А еще через такт танца по сколь пестрой, столь и скользкой амальгаме мостовой и вовсе расхохоталась: «Может, Влахернскому нужно просто мыться почаще? Вся мизантропия пройдет! Это хорошо еще, что Спасителю не пришлось учить Своих первых учеников: «Помойте голову свою!» – а только «Помажьте голову свою!» – а то бы мы пропозорились на все тысячелетия вперед!»
– А мы-то уж думали, ты на нас за что-то обиделась, Леночка! Мы-то уж думали, что мы тебе надоели! – сообщила Лаугард.
Хлынул дождь – да такой сильный, что, казалось, палатку сейчас смоет с холма. Если б не колышки, привязавшие ее попастись.
– Не удивлюсь, если завтра мы все проснемся, дрейфуя под открытым небом в открытом море вот на этом вот надувном матрасе, – вместо «спокойной ночи» предупредила перед сном подруг Елена. На всякий случай, скатываясь в угол кущи с надутого «для тепла» склизкого мокрого матраса, уже явно давшего где-то воздушную течь и теперь ощутимо сдувающегося под чересчур остро храпящими телами.
Проспав ночь в волглой палатке – в пустопорожнем подвиге коллективизма – проснулась утром с подмышечной температурой 38,5 как минимум – при обиднейшей, как минимум в три раза меньшей температуре снаружи, за бортом.
– Ольга, не злись.
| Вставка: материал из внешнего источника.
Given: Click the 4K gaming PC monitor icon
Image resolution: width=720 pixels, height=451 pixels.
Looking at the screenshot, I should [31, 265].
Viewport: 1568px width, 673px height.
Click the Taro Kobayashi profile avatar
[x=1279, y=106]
Я правда не выживу здесь, в палатке. Ну чего здесь торчать-то – пока Войтылы нет? Поехали в Краков со мной съездим, что ли, на денек? – отдала крайнюю дань альтруизму Елена. Дань не оцененную.
– Нетушки. Мне здесь все нравится. Не знаю, Леночка, чем ты не довольна. Я здесь останусь. Здесь все очень хорошо. Прекрасная палатка. Совсем не мокро и не холодно вовсе. Не знаю, что ты придумываешь. Мне прям вот обидно даж.
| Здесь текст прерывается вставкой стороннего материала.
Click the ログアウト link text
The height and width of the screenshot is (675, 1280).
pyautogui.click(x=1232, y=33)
Зато Влахернский – уже не знавший, как унести из компании ноги – подслушав, откликнулся на призыв уже даже без приглашения. И сказать «нет» – было бы убить вселенную. А за ним и Воздвиженский – который до этого все утро с неодобрением Елену разглядывал у палатки, с детальной неприязнью следил за ее чрезвычайными операциями с ценными бумагами носовых платков и срочными вкладами красного носа, а потом критично, с укоризной, переводил взгляд с нее на мутное, заштрихованное дождем небо (как будто это ее вина) – вдруг тоже моментально, с ловкостью блефовавшего брокера на бирже, объявил, что «тогда поедет с ними».
Легко ли сплавляться с одной горы на другую дыханьем, жаром, на собственной зашкаливающей температуре под мышечным килем?